Friday, December 30, 2005

FEDS BAN SURFING! Or Why regulatory agencies have image problems.

“So, I hear OSHA has put the surfboard industry out of business. Some new regulation or something,” my father informed me when I got to California last week. Now he’s well-read and relatively liberal (for a retired businessman), so knowing that OSHA can’t legally put anyone out of business and that the agency hasn’t issued a new chemical standard within the lifetime of most people living on earth today and that EPA’s laws are so weak that the agency can’t even ban asbestos, I was curious about what was going on.

Turns out that Gordon “Grubby” Clark has gone out of business and blamed government regulations for his demise. Why does anyone care? Clark Foam has dominated the business of making foam innards for surf boards. Clark, the “Howard Hughes of the surfboard world” blamed a number of factors, “including the cost of complying with federal and state regulations,” according to the NY Times.

Wall St. Journal columnist John Fund argues that Clark’s retirement is an example of how Governor Schwarzenegger has failed to halt California’s slide into a business hostile state.

The article in today's New York Times tried to explain the situation.
In 2003, Mr. Clark received a notice from the Environmental Protection Agency for, among other things, failing to safeguard workers against the accidental release of toluene diisocyanate, or TDI, a liquid catalyst and known carcinogen used in making polyurethane foam.
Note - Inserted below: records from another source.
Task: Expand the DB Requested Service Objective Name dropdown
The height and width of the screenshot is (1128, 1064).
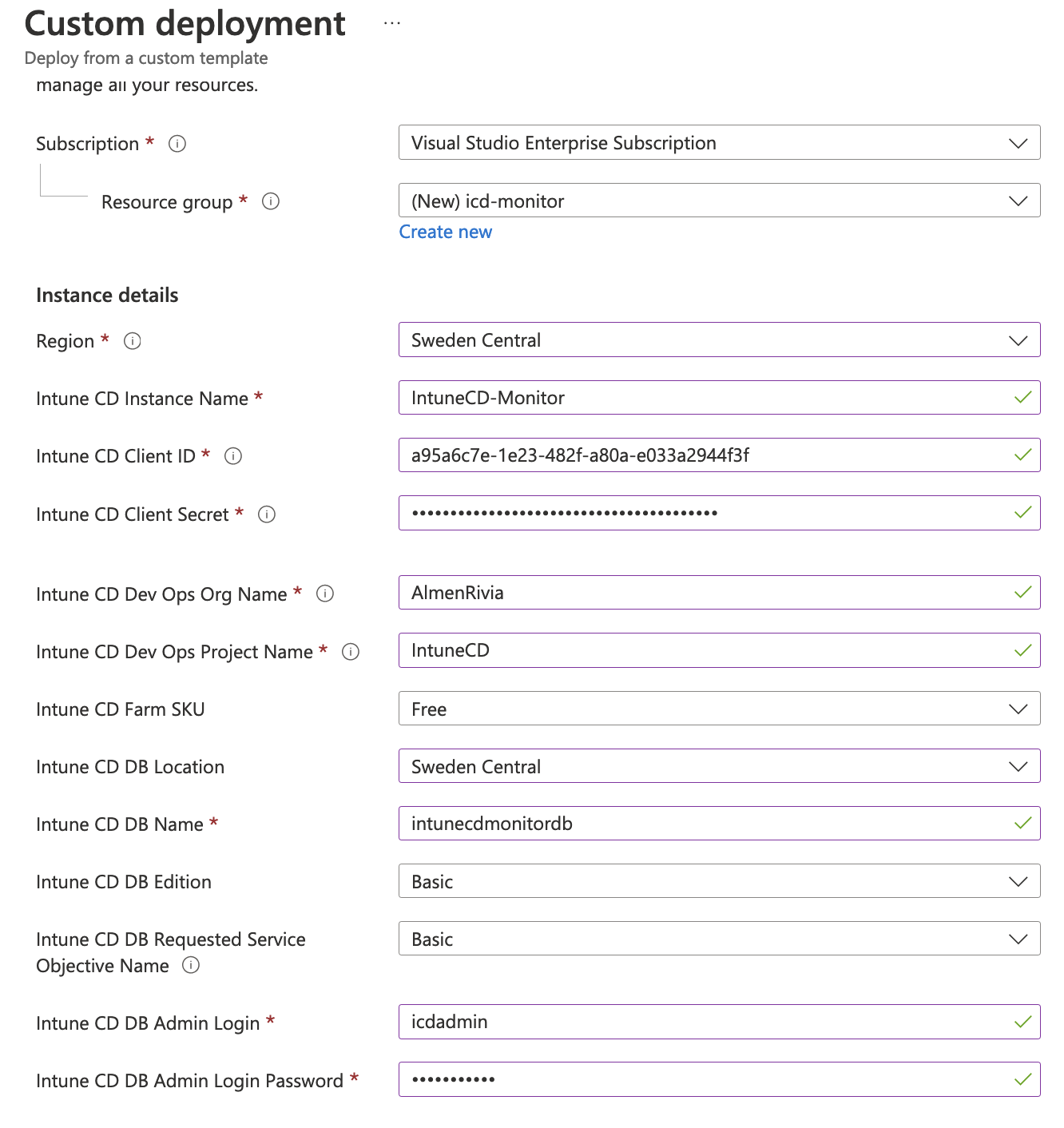Action: [x=1018, y=939]
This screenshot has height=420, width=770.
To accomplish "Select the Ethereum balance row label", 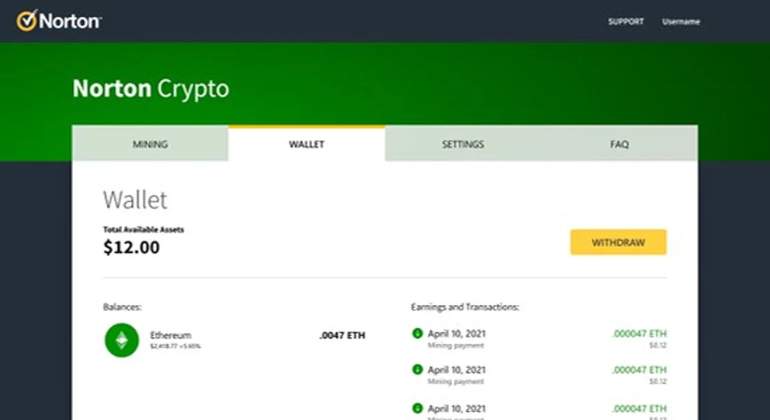I will point(170,335).
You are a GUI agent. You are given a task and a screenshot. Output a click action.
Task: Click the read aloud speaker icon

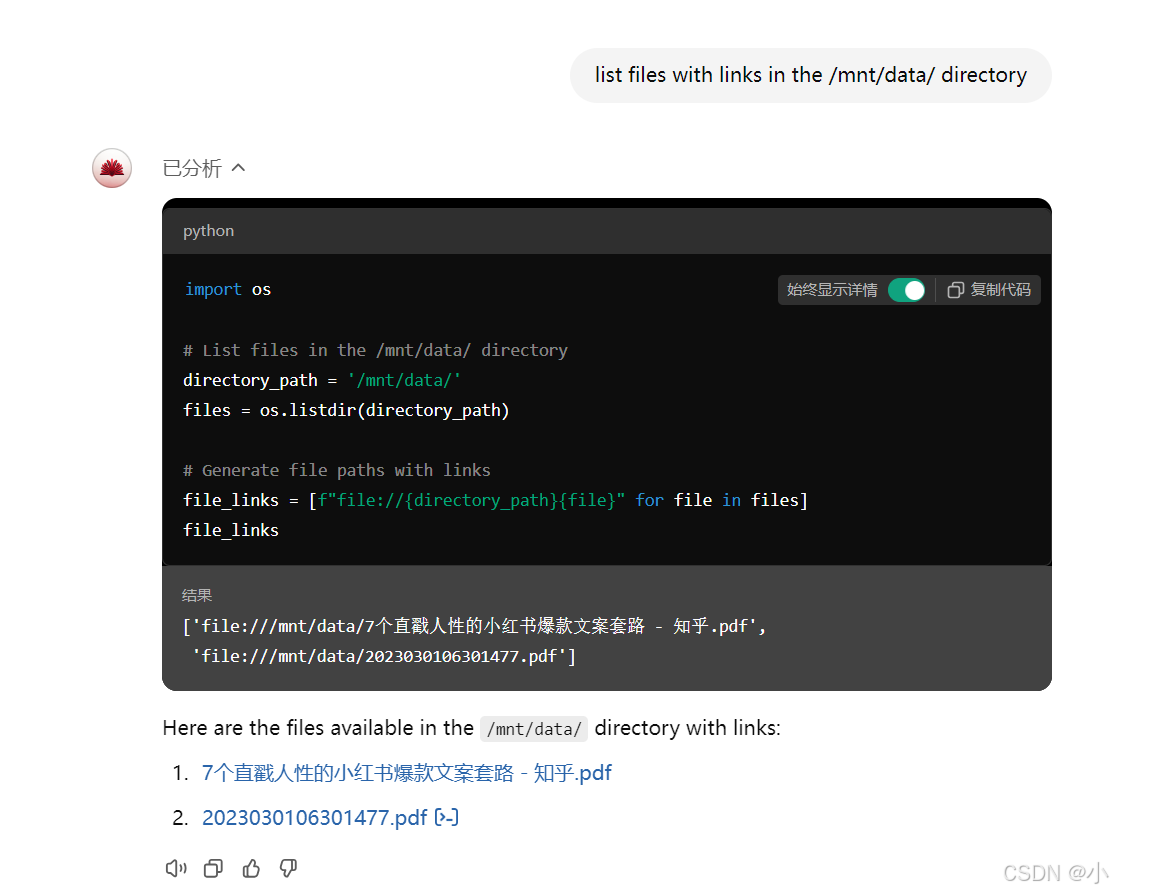[176, 868]
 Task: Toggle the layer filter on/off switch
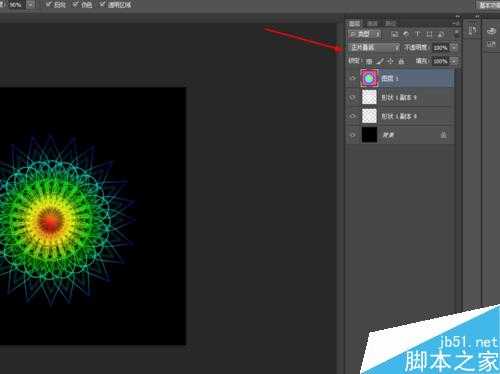coord(456,34)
There was also the cost of workers' compensation, insuring machines of his own design and "a claim being made by the widow of an employee who died from cancer," he wrote.

"For owning and operating Clark Foam," the letter began, "I may be looking at very large fines, civil lawsuits, and even time in prison."
Both the E.P.A. and the Orange County Fire Authority, which monitors factories for hazardous materials, said, however, that Mr. Clark had recently been in compliance.
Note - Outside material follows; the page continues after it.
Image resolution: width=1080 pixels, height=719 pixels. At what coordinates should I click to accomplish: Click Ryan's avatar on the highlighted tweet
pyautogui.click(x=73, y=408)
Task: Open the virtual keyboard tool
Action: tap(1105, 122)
"We were kind of dumbfounded," said Capt. Stephen Miller of the fire authority.
And making surfboards isn’t all fun and games for the workers:
"Surfers are supposed to be environmentally sensitive, but the boards are questionable," said Steve Pezman, publisher of The Surfer's Journal. "They're a part of the puzzle that doesn't really fit the ethic."

Pete Reich, a specialist with the E.P.A. in San Francisco and an avid surfer, said blank makers and glassers are exposed to toxic fumes, and the people who sand and shape surfboards contend with noxious particulates.
The main thrust of the article was how Clark’s retirement had increase the rate of surf board thefts in California, but also buried waaaaay at the end of the article was this nugget that confirms a not-so-well-known fact about the effects of regulation: it promotes innovation:
Of the possibility of new methods, Yvon Chouinard, a surfer and mountain climber, said, "My attitude is, It's about time."
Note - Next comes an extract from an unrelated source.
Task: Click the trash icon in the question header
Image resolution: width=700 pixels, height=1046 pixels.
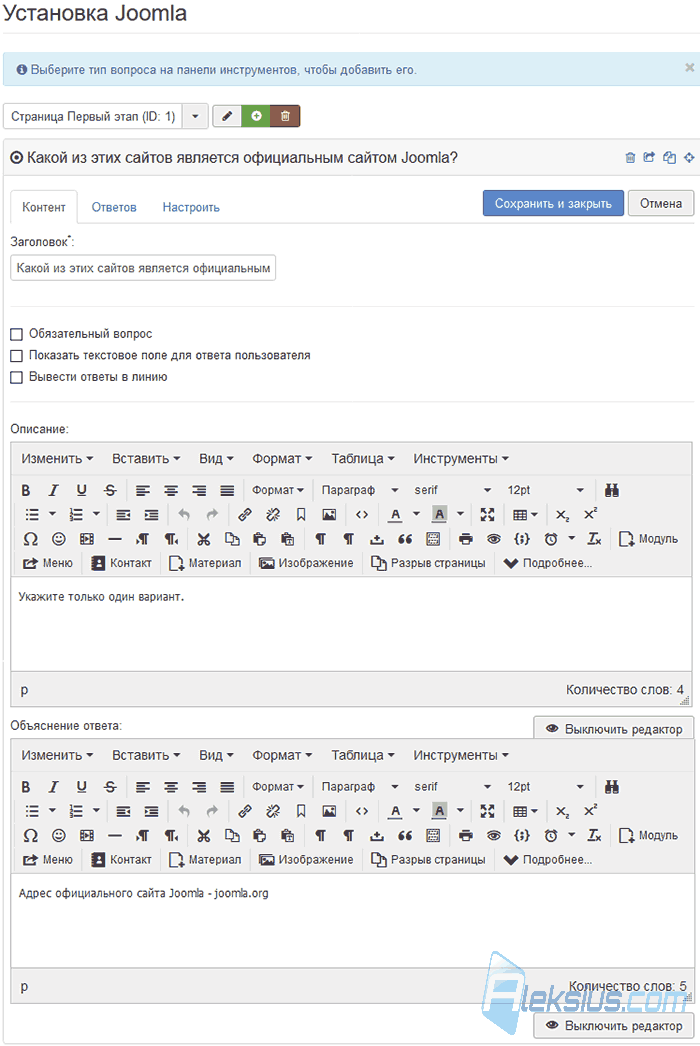Action: [x=630, y=157]
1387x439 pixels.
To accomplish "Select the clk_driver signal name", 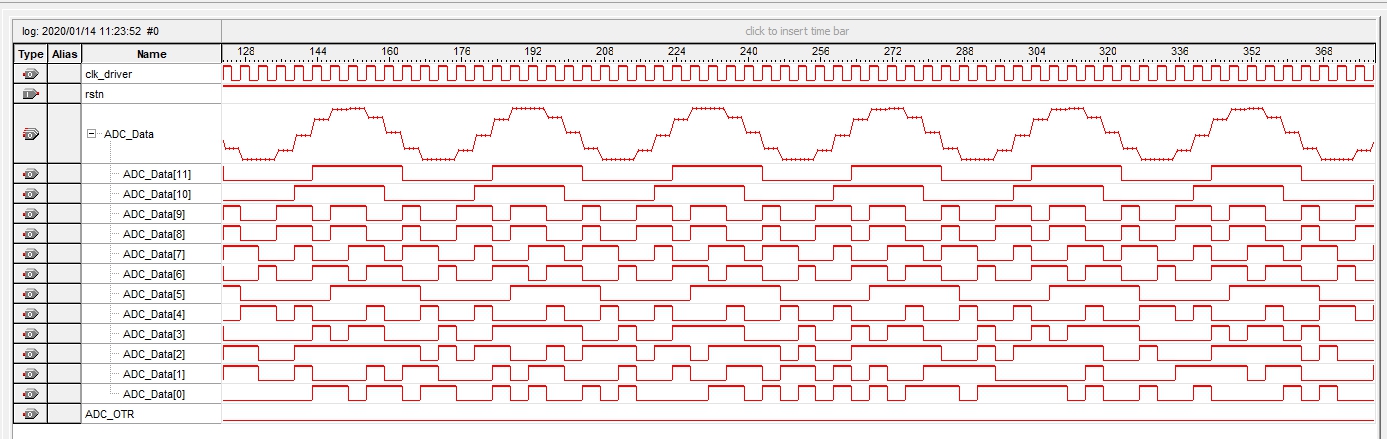I will tap(108, 74).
Mr. Chouinard's company, Patagonia, has developed what Mr. Chouinard says is a less toxic process.

Many surfboards wind up in landfills after six or eight months, said Randy French of Surftech, a Santa Cruz company making boards out of epoxy composite and one of Mr. Clark's few major competitors.

He said that some of the current shortfall will be filled by suppliers in Australia, Brazil and South Africa.

Looking out over The Hook, Boyd Halverson, wearing a wet suit and barefoot on a cold rainy Saturday, braced himself for what he called an "ice cream headache" from frigid waves. Mr. Halverson, 27, who repairs damaged boards, said that the demise of Clark Foam would be good for his business.

Mr. Coletta, the shaper, who was sitting on a three-month inventory of blanks, regarded the situation the way he might a long, glassy right point break. "Before, no one found the need to experiment with new materials, to get the feel right," he said. "I'm really stoked."